■ What to do ■
Count up the lines in the following listing that hold the word "link", then give only that count.
━━━
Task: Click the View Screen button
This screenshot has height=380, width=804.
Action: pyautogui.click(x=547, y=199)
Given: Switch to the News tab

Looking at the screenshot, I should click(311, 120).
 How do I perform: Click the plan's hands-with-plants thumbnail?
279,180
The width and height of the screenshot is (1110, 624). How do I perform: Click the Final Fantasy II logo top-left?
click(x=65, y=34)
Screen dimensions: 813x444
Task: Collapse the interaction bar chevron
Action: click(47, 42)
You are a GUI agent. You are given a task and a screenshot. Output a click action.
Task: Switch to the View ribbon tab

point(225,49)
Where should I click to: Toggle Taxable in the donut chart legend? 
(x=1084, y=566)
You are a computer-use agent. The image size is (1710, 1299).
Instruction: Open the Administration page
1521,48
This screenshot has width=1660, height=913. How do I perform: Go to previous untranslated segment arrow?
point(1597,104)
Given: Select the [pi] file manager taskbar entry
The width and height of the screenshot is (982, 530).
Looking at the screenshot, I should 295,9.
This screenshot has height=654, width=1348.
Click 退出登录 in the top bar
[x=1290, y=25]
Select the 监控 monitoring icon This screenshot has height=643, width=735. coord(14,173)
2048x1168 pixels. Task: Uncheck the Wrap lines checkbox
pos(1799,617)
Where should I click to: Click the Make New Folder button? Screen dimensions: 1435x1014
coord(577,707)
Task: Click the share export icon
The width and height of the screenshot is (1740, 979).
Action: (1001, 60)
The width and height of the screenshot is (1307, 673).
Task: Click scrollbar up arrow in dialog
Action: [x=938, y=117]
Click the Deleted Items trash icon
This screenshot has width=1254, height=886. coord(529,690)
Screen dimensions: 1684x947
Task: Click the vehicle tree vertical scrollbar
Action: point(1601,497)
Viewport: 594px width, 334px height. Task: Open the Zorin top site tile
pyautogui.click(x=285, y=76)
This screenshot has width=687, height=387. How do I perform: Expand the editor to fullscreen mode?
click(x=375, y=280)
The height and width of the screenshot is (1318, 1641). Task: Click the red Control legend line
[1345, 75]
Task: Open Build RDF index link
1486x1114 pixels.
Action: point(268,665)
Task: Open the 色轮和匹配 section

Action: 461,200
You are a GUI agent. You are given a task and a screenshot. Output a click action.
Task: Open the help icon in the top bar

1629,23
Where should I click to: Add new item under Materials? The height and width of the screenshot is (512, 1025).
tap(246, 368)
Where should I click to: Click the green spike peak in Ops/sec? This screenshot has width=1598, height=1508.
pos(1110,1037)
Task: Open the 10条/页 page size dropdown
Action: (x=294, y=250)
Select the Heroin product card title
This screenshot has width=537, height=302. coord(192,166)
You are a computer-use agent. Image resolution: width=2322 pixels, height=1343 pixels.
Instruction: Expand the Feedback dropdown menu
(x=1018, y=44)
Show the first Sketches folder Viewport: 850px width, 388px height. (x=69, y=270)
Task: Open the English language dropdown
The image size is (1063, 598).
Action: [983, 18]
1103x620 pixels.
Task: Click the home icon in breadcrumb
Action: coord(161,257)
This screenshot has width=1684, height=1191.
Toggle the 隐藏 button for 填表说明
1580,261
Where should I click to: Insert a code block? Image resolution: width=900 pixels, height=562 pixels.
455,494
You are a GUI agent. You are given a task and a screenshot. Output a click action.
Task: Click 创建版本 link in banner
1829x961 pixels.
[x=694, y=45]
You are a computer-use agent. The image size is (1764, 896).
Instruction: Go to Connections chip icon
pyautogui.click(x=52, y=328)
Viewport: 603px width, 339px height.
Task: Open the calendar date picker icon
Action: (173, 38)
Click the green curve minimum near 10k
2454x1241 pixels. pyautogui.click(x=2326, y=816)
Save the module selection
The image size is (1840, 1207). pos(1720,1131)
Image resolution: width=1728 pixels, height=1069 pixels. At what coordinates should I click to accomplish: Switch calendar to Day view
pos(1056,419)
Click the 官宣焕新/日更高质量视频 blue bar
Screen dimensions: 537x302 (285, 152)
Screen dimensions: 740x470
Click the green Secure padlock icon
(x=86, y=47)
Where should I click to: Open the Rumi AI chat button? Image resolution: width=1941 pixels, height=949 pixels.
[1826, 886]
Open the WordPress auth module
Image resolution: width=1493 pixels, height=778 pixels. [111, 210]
━━━
■ Written response ■
2